足のマッサージから、両手で鉄棒に掴まりながら歩行訓練、歩行器を使っての歩行訓練、やがて装具を作られ装具を装着しての歩行訓練。
リハビリを終えても、自力で歩行器を使っての訓練も行いました。
一週間程度の入院予定だったのが、結果的に約3か月間入院しました。
しかし、退院するまで、依然として私の両下肢は自力で動かぬ、歩行出来る事は出来ませんでした。
退院して、実家に戻り、私はもう絶望の日々でした。
母親からは、「疫病神」扱いされ、それを言われた時言い返す事は出来ませんでした。
確かに私は家族にとっては疫病神でした。
最大の親不孝者、私という存在を消したかったです。
毎日毎日寝ているだけの生活。
トイレに行くにも立ち上がるだけでも大変、常に何かに掴まっていないと倒れてしまう。
部屋では一日中横になっているだけしか出来ない。
リハビリをしようとも、医師から「もう一生歩けないかも知れない」と言われた以上、絶望感から、もうどうせ一生歩けないんだったらリハビリしたって意味がないって諦めかけていました。
そんな日々を送る中、ある時、私と同じ様に半身不随になってしまった方がリハビリを頑張って歩ける様になった事を知る事になりました。
その時私は正直鳥肌が立ちました。
「やっぱり諦めてはいけない」
「もう一度自分の足で歩きたい」、その気持ち一心で、両手松葉づえで毎日歩行訓練リハビリを開始しました。
毎日、毎日・・・
そして・・・
約3年半かかりましたが、普通に歩けるまで回復しました。
もしかしたら、今まで生きてきて、その時が一番幸せに感じた瞬間だったかも知れません。

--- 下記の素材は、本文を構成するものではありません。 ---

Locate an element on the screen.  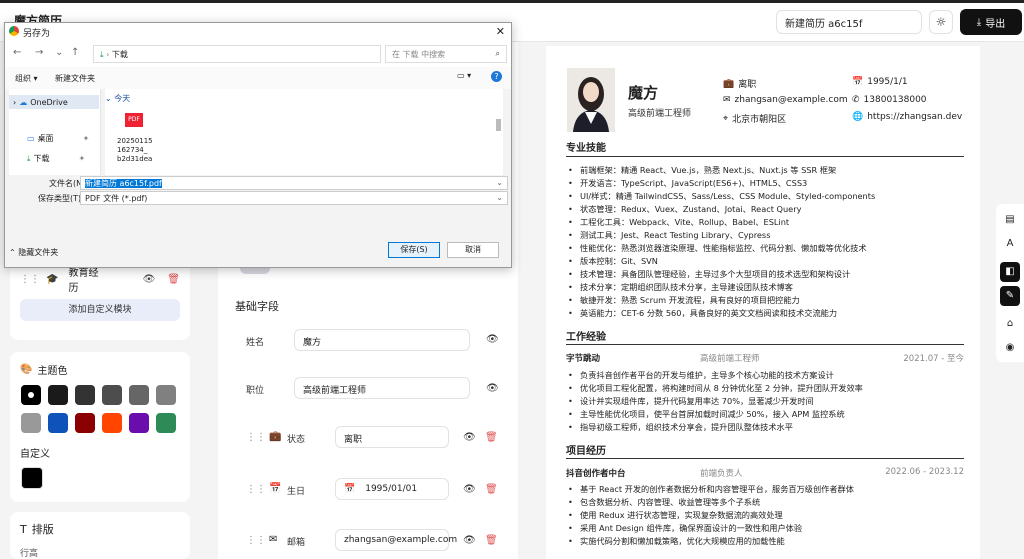
font-icon: A is located at coordinates (1010, 244).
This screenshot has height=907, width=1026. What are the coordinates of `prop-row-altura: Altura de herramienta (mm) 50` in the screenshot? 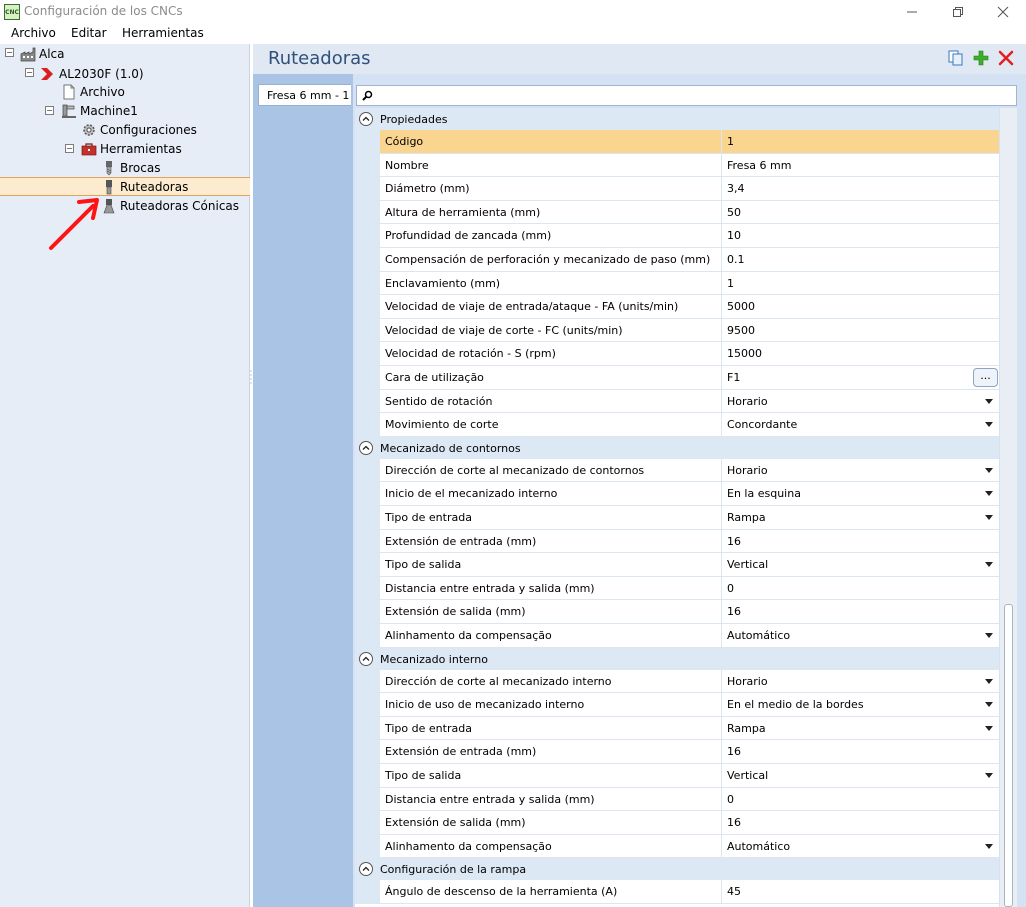 It's located at (677, 212).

そして現在は、多少後遺症は残っておりますが、特に生活に支障をきたす事もなく普通に歩いております。
発症当初『うつ病』だったのが、現在は病名が変わりまして、『双極性障害2型』という精神的病を抱えております。
前は、病気を受け入れられない自分がいました。
でも、今は病気を受け入れて生きております。
正直、今も、たまに自暴自棄になってしまったり、「死にたい」と思う事もあります。
しかし・・・
過去があるからこそ今の自分がある。
私は、死にたいと思っても死ぬ勇気なんてありません。
自ら命を断つにも、自分の親よりも先に死ぬなんて、それこそ最大の親不孝者だとも思います。
私はこれから、今までお世話になった人たちに少しでも恩返し出来る様に、自分の出来る範囲内で努力して生きていきたいと思っております。
自己紹介的には長くなってしまいましたが、ここまで読んでくださり誠にありがとうぞざいますm(_ _)m
またお目に留まって見て頂けたら幸いです。